PetRelocation’s headquarters in Austin, Texas.
Jeniece Pettitt | CNBC

One thing they also learned was the importance of branding. At first, the company was called O'Brien Animal Transportation, and Kevin was cold-calling companies as the owner.

"There were big corporations in the world that needed our help." But he wasn't getting much of a response, so he changed the name to PetRelocation.com to give it "a more corporate feel."

Then, Kevin stopped calling himself the owner, and instead became the "head of sales." The response was dramatically better. "We started realizing that it was something the world needed, it was what we loved to do, it was what we were good at," he said, "and people started to pay us for it."

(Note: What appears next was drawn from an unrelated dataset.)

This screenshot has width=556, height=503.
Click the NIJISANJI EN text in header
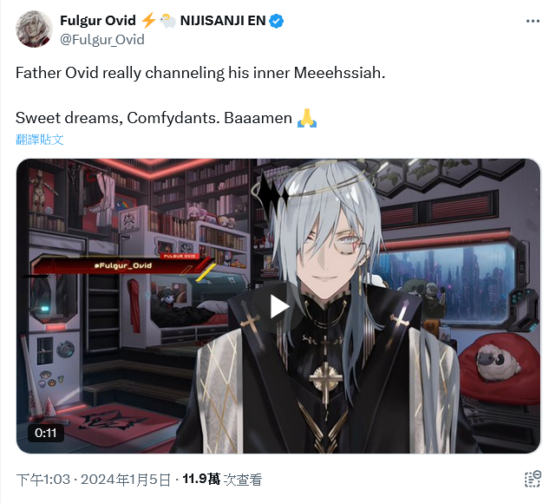point(223,21)
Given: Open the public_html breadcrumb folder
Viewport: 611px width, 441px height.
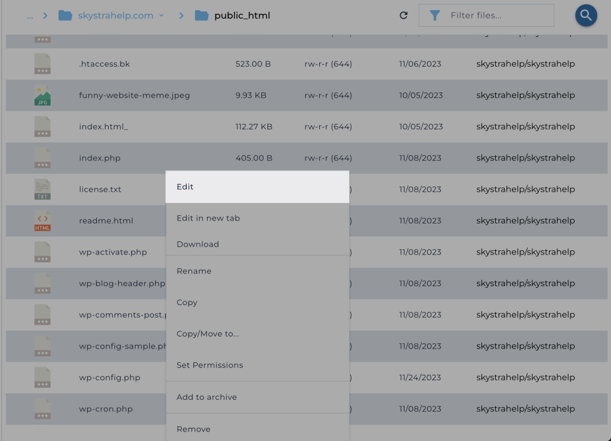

Zebras, naked mole rats, poisonous dart frogs

PetRelocation has moved thousands of pets since 2003, including hamsters, turkeys, pigs and ferrets.
Jeniece Pettitt | CNBC

The O'Briens have never taken any outside money, and they didn't take a salary until 2009. Companies like Facebook, Pepsi, and Chevron now utilize their services to help move employees. They've also moved pets for military service members, and in 2005 they worked with T. Boone Pickens to relocate 1,000 animals from shelters after Hurricane Katrina. Over the years, they've moved zebras, naked mole rats and poisonous dart frogs, often using professionals who are experts in those breeds.

"What we do is hard," said Kevin. It carries a lot of risk. "There are other countries and cultures that don't accept the household pet like we do, and will euthanize on sight if all of the documents are not correct," he said, adding such cases are very rare.

The O’Briens' pug comes to work with them everyday.
Jeniece Pettitt | CNBC

The O'Briens now want to expand the business to create a self-service platform online connecting customers with vendors. Angie looks back and said starting a business "takes twice as long as you think and twice as much money as you think." Both credit each other with making the business a success. "I think it was dumb luck," said Kevin. "I don't think we ever started off to build a business. We wanted to do something for pets and for ourselves."